Should I open an issue for the documentation as well?

@ODiogoSilva that would be great, so i dont forget it

Tobias "Tobi" Schraink
@tobsecret
Oct 02 2018 16:28

Given an input_channel like this:

input_channel = Channel
                             .from(
                             [
                             ['ENA_ID1', ['id1_1.fq', 'id1_2.fq']],
                             ['ENA_ID2', ['id2_1.fq', 'id2_2.fq']],
                             ['ENA_ID2', ['id3_1.fq', 'id3_2.fq']]
]
)

How would I unpack that tuple ['ENA_ID1', ['id1_1.fq', 'id1_2.fq']] into ena_id, read1 and read2 inside a process input definition?

assume that ena_id is a val and read1 and read2 are of type file
Mike Smoot
@mes5k
Oct 02 2018 16:44
@tobsecret this should work:
input_channel.map{ [it[0], file(it[1][0]), file(it[1][1])] }
Tobias "Tobi" Schraink
@tobsecret
Oct 02 2018 16:58
Aaah. so you would have to transform the channel output, got it.
Mike Smoot
@mes5k
Oct 02 2018 17:05
I'm sure you could also deal with the list inside the process, it's just a matter of where you want to deal with the indexing. However, calling the file function on file name strings is important. Without that nextflow won't know to symlink the files into the process working directory.
cwytko
@cwytko
Oct 02 2018 17:40
Would I need to use a process in order to move files that I have in a channel to a new directory?
or is there pipeline script that I could use that I'm missing?
Diogo Silva
@ODiogoSilva
Oct 02 2018 18:50

Hi, in the fromFilePairs documentation there is

Channel
    .fromFilePairs('/some/data/*', size: -1) { file -> file.extension }
    .println { ext, files -> "Files with the extension $ext are $files" }

I'm wondering what other attributes of file are available?

The issue actually arose from the fact that if you do something like:

.fromFilePairs('/fastq/SRR1027078_*')

and if:

$ ls fastq
SRR1027078_1.fq.gz  SRR1027078_2.fq.gz

The default fromFilePairs operator does not any value

the only way seems to use .fromFilePairs('/fastq/SRR1027078_{1,2}*')?
Tobias "Tobi" Schraink
@tobsecret
Oct 02 2018 19:17
perfect, thanks @mes5k !
Paolo Di Tommaso
@pditommaso
Oct 02 2018 20:23
@cwytko you can use the idiom channel.subscribe { it.moveTo(path) }
See for example here
Tobias "Tobi" Schraink
@tobsecret
Oct 02 2018 20:29

I was wondering how I can forward an input of a process to the output.
Say I have a process like this:

process download_accessions {
    input:
    val accession from accessions
    output:
    [accession, file('**.fastq.gz')] into downloaded_accessions
    script:
    """
    some download code
    """

This throws an error for the line underneath output:, saying that it cannot find accession.

How can I feed the accession through my workflow?
Paolo Di Tommaso
@pditommaso
Oct 02 2018 20:31
it supposed to be
    output:
    set val(accession), file('**.fastq.gz') into downloaded_accessions
Tobias "Tobi" Schraink
@tobsecret
Oct 02 2018 20:33
ooooh, of course! For some reason I thought set is just for the input field. Thanks!
Paolo Di Tommaso
@pditommaso
Oct 02 2018 20:34
:ok_hand:
Tobias "Tobi" Schraink
@tobsecret
Oct 02 2018 21:29
ok, this was definitely a hump I had some difficulty getting over! Thanks so much Paolo, Evan and Mike! My pipeline appears to work :grinning:

DATA SHOWN –

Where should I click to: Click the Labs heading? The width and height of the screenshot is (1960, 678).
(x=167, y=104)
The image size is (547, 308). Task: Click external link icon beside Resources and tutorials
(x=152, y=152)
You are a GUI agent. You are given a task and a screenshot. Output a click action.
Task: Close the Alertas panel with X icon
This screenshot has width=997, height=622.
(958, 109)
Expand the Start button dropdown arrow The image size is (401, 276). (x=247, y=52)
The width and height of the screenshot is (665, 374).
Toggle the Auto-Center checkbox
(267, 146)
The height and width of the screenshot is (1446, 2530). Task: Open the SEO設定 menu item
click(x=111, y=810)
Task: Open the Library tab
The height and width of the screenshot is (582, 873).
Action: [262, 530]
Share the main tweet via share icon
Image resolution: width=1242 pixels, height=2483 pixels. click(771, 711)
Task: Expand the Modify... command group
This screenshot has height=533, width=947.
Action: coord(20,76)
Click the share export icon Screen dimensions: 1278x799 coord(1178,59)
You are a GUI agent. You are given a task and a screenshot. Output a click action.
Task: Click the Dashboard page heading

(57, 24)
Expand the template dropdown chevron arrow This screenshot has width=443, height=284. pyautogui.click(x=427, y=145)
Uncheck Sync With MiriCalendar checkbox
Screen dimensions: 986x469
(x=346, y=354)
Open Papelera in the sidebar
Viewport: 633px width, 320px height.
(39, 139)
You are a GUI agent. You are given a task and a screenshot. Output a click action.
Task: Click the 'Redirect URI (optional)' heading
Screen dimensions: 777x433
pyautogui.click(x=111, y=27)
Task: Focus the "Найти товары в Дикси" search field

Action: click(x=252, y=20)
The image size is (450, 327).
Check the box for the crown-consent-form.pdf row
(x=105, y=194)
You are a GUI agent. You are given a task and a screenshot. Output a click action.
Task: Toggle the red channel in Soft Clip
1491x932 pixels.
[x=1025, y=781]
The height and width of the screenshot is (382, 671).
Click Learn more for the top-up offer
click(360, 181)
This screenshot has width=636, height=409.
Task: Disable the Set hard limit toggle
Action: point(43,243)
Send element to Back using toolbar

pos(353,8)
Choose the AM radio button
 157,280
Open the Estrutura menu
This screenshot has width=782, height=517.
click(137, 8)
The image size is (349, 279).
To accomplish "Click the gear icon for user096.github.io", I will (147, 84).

STATED TASK –
Answer these questions from the Nextflow chat thread.
(a) According to Mike Smoot, what happens if the file function is not called on file name strings?
(b) What idiom does Paolo Di Tommaso suggest to cwytko for moving files in a channel?
(c) What output line does Paolo Di Tommaso give for passing the accession through the download_accessions process?
The rows have no connection to the Nextflow chat thread.

FULL ANSWER –
(a) Nextflow won't know to symlink the files into the process working directory.
(b) channel.subscribe { it.moveTo(path) }
(c) set val(accession), file('**.fastq.gz') into downloaded_accessions